Insolite : des chiens pour détecter les infections !

L’histoire pourrait prêter à sourire si elle n’avait pas été publiée dans la revue Journal of infection. Elle relate une expérience menée aux Pays-Bas(1) qui a consisté à utiliser un chien pour dépister une population de patients à l’infection par Clostridium difficile, une infection nosocomiale particulièrement préoccupante qui se caractérise par une diarrhée plus ou moins importante pouvant conduire à la mort. Dans cette expérience, le chien avait appris à indiquer la présence de l’odeur spécifique des selles présentant la bactérie en position assise ou couchée. Après deux mois de formation, les capacités de dépistage du chien ont été testées sur des échantillons de selles négatifs et positifs du C. difficile avec une sensibilité(2) de 100 % et une spécificité de 94 %, des résultats un peu moins élevés lorsque le chien tentait le dépistage directement chez les patients. Néanmoins, les auteurs de l’étude ont conclu que cette expérience présentait un autre risque, celui de véhiculer d’autres infections par l’utilisation d’animaux au lit du patient. Reste qu’ils demeurent convaincus de l’intérêt de leur étude pour la prévention de certaines infections nosocomiales.

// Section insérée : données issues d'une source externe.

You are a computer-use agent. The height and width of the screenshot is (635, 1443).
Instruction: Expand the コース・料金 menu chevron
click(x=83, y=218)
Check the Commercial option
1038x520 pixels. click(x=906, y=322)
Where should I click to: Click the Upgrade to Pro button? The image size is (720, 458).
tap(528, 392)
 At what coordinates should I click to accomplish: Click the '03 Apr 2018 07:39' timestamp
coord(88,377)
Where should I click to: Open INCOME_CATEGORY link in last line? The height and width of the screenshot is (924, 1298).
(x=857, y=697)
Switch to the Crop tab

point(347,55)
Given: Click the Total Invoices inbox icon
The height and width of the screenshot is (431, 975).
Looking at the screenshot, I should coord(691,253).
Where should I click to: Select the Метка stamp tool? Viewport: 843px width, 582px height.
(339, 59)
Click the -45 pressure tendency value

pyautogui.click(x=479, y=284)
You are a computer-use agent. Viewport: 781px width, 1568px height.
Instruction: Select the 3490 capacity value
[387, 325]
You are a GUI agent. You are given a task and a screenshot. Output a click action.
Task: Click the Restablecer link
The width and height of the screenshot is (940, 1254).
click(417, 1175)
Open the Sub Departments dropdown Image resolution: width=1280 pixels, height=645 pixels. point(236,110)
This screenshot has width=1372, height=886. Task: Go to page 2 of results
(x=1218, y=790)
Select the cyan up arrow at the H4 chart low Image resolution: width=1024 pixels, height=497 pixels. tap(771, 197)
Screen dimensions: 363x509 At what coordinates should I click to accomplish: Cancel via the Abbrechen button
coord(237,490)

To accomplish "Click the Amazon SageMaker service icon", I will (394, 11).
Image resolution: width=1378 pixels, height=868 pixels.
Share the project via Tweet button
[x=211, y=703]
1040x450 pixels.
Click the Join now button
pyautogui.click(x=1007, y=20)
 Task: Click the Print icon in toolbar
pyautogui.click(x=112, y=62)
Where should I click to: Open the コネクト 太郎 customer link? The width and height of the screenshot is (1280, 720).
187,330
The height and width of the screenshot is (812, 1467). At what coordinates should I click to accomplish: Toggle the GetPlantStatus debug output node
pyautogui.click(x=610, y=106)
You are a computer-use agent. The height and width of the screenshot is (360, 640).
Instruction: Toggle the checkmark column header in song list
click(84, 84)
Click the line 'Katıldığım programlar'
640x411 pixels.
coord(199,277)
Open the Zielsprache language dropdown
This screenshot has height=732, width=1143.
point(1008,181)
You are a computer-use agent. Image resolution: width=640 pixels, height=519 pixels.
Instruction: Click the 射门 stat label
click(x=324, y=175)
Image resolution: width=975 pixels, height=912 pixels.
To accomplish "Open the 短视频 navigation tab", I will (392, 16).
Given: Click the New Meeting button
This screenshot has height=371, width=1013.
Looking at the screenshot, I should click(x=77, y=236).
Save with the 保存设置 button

(1) L’étude : “A detection dog to identify patients with Clostridium difficile infection during a hospital outbreak”, Bomers et al., Journal of Infection, nov. 2014, vol. 69, I. 5, pp. 456-461.

(2) la sensibilité mesure la proportion de résultats positifs identifiés correctement, tandis que la spécificité mesure la proportion de résultats négatifs correctement identifiés.

Le profil de l’ennemi

Trois bactéries représentent la moitié des germes isolés lors des infections nosocomiales (IN) : Escherichia coli dans près d’un quart des cas, Staphylococcus aureus (16 % des cas) et Pseudomonas aeruginosa (8,4 %). Parmi les autres germes qui se partagent les IN, on peut également citer le Clostridium difficile et Acinetobacter baumannii. De rares champignons (Aspergillus) ou levures (Candida) peuvent également être responsables d’IN. Parmi ces pathogènes, les différentes enquêtes de prévalence des IN (la dernière date de 2012) montrent l’importance des bactéries multi-résistantes (BMR) dans le déroulement des IN. Ainsi, Staphylococcus aureus représente 16 % de l’ensemble des bactéries rencontrées dans les IN, les entérobactéries plus de 45 % ; le très redouté Sarm, le Staphylococcus aureus résistant à la méticilline, est la plus fréquente des BMR (environ 5 % de l’ensemble des bactéries des IN) suivi par les entérobactéries BLSE (environ 5 %). Viennent ensuite les souches de Pseudomonas aeruginosa résistant à la ticarcilline (4 %), les entérocoques résistants à l’ampicilline ou aux glycopeptides, Acinetobacter résistant à la ceftazidime, et des Pseudomonas autres que P. aeruginosa (moins de pourcentage des IN chacun). Ces Sarm et entérobactéries productrices de bêta-lactamase à spectre étendu (EBLSE) font l’objet d’un programme national de surveillance. D’autres bactéries ne présentant pas toutes ces caractéristiques ne sont pas incluses dans le programme national mais peuvent également faire l’objet d’une surveillance accrue, notamment pour diminuer la pression de sélection des antibiotiques. Enfin, des bactéries sensibles peuvent également être sources d’IN particulièrement préoccupantes en raison de la virulence de leur pathogénicité (cas du streptocoque A en per-partum).